没见过a=0和d=0的AP..虽然书的答案有0...

还有你part (b) 的题目打错了吧..

whyyie

回复 1546# Allmaths

还真的打错了, 没去注意

Allmaths

回复  Allmaths

还真的打错了, 没去注意
whyyie 发表于 16-8-2010 11:17 PM

walrein_lim88

哈哈。。看来这里真的是靠allmaths了。。加油！！！

Allmaths

哈哈。。看来这里真的是靠allmaths了。。加油！！

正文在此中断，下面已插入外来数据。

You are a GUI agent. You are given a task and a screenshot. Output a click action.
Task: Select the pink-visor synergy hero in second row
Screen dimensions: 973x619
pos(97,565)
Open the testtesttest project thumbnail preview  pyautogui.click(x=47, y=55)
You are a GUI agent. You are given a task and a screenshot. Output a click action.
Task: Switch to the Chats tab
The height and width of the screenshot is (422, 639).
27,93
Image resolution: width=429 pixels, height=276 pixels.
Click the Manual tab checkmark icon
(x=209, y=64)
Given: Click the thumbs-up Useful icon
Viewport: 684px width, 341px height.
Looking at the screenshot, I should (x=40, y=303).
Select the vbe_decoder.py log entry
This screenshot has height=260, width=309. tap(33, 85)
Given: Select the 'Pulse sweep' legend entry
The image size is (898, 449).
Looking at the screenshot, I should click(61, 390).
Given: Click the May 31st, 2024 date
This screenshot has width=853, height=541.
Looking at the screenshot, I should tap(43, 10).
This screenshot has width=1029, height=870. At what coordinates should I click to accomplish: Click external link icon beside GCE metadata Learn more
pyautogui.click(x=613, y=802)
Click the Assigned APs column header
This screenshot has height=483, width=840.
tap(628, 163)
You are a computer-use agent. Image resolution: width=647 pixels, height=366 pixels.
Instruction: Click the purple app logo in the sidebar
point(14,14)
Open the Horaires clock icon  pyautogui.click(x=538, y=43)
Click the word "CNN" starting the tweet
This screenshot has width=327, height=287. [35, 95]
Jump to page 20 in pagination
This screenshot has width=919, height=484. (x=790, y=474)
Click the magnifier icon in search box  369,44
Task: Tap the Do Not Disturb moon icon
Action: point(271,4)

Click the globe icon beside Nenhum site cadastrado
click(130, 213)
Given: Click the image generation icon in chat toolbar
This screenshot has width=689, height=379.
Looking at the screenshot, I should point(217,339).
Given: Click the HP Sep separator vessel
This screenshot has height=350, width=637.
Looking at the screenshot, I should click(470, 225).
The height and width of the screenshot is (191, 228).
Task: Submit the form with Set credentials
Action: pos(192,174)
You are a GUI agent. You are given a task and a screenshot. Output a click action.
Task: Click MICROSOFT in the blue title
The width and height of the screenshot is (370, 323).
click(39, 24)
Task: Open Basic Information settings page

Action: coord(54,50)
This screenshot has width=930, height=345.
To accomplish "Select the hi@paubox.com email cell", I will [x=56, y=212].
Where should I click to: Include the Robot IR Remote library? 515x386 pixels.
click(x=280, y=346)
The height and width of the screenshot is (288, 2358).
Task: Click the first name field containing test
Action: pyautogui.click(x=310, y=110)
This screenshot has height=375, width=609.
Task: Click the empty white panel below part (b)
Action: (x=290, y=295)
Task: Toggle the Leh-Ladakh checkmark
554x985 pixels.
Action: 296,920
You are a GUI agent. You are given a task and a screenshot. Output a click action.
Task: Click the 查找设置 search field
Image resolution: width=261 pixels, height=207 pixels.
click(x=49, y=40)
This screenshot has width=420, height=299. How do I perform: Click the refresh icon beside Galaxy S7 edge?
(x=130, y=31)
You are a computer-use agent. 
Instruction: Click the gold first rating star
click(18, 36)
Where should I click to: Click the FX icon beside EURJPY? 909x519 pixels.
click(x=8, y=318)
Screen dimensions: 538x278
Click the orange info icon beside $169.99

！
walrein_lim88 发表于 17-8-2010 07:57 AM

不敢..这题目是STPM PAST YEAR...所以才会做..

芭樂

回复 1539# peaceboy


   
这个是答案
anyway 谢谢

白羊座aries

1.find the value of t such that 2y=x+t is a tangent to the ellipse x^2+16y^2=16


2. A straight line 2y=x+1 intersects the hyperbola 4x^2-9y^2 = 36 at 2 points P and Q . Find the coordinates of the midpoint of PQ .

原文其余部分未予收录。